“Because they are so effective, executive dashboards are gaining popularity as the most significant influencer to win over the C-suite and earn the L&D team a strategic seat at the table,” explains Preethi Anand, author of the February 2017 issue of TD at Work. In “Executive Dashboards to Win Over the C-Suite,” Anand explains how to design a dashboard with analytics that will clearly spell out to your organization’s executives the impact of training initiatives.
For the purposes of the TD at Work, dashboards show the metrics and data on various L&D initiatives, along with the overall performance of business functions. To map out your dashboard, you need to know what business outcomes you want to influence with your L&D. Rather than writing an objective for a dashboard, write down the outcomes and work backward. Use these questions to help you figure out:
- What is the main purpose of the L&D function? Is it engagement and retention? Performance acceleration? Ensuring quality of products and services?
- Are there specific business metrics that are tied to the performance of the L&D team? These might include things such as time to resolution of a customer issue, or time to full productivity after an employee comes on board.
- What decisions does the leadership team usually make with L&D reports?
Answering these questions is an important step in developing dashboards. However, the maturity of your training metrics will directly affect the maturity of your dashboard. Early on, you may only have feedback metrics, for example, and not trends and year-over-year data.
Once you have the outcomes you wish to influence, then you can write your objectives. These might include:
- communicating the value of L&D initiatives to business leaders
- showing the progress of L&D projects, or validating the direction that is being taken
- presenting the degree to which L&D contributes to achieving business targets
- listing organizational roadblocks to moving programs forward.
Who are you “talking to” with your dashboard? Are you addressing the head of the sales department? Is the operations lead your targeted audience? Perhaps the director of the finance team? Keeping your audience in mind will help you determine which data to highlight and how deep you want to dive into those data.
You want to select the right data for your audience based on outcomes and objectives, along with the maturity of your L&D function. “One way that I recommend is to look at data through the eyes of a design thinker, because it ensures business alignment every time,” writes Anand. That is, consider the desirability, feasibility, and viability of the data and metrics.

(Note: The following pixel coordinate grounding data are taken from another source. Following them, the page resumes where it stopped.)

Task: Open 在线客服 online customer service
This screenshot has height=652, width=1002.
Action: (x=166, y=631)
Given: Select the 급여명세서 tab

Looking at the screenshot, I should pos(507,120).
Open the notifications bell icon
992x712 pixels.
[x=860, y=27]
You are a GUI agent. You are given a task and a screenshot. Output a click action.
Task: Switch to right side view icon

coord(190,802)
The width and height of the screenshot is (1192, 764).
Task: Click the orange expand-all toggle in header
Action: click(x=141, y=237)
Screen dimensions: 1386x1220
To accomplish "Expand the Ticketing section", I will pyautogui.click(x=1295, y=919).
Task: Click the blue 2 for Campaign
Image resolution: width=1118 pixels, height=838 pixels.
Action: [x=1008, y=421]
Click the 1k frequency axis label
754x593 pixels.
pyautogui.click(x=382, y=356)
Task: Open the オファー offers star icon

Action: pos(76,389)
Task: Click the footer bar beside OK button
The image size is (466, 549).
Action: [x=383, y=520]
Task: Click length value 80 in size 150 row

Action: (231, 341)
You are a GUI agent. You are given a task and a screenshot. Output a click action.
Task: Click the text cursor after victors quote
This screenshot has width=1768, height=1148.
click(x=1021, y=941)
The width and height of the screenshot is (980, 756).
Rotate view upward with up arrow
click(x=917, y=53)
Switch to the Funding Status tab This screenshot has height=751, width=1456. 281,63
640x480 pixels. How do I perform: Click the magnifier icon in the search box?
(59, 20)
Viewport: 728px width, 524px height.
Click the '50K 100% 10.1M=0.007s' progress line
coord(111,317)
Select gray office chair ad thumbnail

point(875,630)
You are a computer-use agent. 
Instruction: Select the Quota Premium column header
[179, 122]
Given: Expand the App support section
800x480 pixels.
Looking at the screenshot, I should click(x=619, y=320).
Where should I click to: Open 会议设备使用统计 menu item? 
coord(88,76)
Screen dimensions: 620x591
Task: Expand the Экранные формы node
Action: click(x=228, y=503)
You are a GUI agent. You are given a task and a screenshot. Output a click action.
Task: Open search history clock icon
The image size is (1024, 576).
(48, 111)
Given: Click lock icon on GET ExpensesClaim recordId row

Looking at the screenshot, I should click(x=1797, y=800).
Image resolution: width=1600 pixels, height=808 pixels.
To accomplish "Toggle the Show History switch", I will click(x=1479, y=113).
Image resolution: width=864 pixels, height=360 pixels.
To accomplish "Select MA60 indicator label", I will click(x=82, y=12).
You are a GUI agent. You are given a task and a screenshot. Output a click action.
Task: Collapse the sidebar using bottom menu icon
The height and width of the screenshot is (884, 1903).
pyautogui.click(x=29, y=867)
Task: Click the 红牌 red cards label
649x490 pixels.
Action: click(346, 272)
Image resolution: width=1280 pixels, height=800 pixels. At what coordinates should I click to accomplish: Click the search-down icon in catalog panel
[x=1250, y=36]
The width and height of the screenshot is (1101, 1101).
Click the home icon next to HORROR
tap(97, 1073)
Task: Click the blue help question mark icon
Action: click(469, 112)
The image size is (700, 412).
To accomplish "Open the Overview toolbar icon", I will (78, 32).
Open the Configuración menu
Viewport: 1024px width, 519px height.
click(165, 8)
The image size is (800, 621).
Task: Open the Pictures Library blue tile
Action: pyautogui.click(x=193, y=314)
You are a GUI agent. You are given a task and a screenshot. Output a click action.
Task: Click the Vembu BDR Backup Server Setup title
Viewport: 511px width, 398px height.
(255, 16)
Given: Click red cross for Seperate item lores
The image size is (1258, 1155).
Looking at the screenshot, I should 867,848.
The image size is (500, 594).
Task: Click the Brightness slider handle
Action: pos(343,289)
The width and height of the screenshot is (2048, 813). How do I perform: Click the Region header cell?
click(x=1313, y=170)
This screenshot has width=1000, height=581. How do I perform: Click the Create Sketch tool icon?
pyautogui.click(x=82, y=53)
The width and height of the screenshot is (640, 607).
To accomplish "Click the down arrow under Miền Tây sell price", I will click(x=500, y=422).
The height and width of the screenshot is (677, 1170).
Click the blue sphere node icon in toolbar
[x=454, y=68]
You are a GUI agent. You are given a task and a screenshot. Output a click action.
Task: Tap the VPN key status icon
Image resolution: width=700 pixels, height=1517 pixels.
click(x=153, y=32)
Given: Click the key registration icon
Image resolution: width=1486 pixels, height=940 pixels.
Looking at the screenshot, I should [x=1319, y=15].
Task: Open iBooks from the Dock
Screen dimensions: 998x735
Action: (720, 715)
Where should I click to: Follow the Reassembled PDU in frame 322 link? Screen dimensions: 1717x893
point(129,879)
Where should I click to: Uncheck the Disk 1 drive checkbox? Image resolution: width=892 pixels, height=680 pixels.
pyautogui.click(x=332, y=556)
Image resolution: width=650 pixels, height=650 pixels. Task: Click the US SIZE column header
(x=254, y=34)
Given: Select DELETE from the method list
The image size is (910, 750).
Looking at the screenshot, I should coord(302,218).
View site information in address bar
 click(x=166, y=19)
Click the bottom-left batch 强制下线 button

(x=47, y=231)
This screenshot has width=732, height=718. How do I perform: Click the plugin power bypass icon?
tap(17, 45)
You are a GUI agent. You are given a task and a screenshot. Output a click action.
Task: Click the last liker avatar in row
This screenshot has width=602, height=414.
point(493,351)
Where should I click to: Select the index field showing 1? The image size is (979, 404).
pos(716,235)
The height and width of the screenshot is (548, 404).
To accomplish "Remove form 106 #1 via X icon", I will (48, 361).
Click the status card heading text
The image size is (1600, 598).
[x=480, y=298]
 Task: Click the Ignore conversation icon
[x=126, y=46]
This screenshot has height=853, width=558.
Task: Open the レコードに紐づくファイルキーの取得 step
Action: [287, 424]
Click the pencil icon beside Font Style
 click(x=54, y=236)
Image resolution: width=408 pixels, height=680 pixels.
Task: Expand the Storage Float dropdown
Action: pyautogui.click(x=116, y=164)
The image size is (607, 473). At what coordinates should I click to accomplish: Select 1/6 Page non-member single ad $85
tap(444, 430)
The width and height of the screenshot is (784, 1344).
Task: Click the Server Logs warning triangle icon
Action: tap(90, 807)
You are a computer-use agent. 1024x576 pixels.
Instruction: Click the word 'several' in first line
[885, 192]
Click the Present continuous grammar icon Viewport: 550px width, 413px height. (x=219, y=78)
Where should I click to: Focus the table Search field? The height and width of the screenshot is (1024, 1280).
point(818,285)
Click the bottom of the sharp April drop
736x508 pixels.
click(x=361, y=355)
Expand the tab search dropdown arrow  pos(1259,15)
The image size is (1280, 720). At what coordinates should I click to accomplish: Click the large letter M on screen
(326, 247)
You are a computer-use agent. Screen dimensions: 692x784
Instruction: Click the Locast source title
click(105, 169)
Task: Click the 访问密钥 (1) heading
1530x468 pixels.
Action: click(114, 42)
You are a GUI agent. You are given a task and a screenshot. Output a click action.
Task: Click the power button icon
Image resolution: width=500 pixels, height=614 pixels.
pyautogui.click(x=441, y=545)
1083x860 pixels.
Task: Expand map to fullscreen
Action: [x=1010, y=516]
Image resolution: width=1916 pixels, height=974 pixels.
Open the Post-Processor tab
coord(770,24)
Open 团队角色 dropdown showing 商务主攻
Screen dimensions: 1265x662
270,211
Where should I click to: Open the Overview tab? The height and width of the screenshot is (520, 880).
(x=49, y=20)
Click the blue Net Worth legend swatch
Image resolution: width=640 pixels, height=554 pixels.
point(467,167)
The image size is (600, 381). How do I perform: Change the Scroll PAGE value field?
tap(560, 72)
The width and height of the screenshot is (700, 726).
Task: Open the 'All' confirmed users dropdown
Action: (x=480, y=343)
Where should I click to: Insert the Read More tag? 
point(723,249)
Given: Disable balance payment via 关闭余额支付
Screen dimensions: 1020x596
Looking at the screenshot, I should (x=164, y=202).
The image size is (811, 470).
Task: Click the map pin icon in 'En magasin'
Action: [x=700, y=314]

Once you have the data and metrics you wish to present, you can design the prototype based on the appropriate tool and key design characteristics.
One critical element to having a dashboard is to make it easy for the executive team to take action based on the data you present to them. You’ll also want to give execs the opportunity to communicate with you, offering ways to improve the dashboard—visually, frequency of reporting, or data reflected.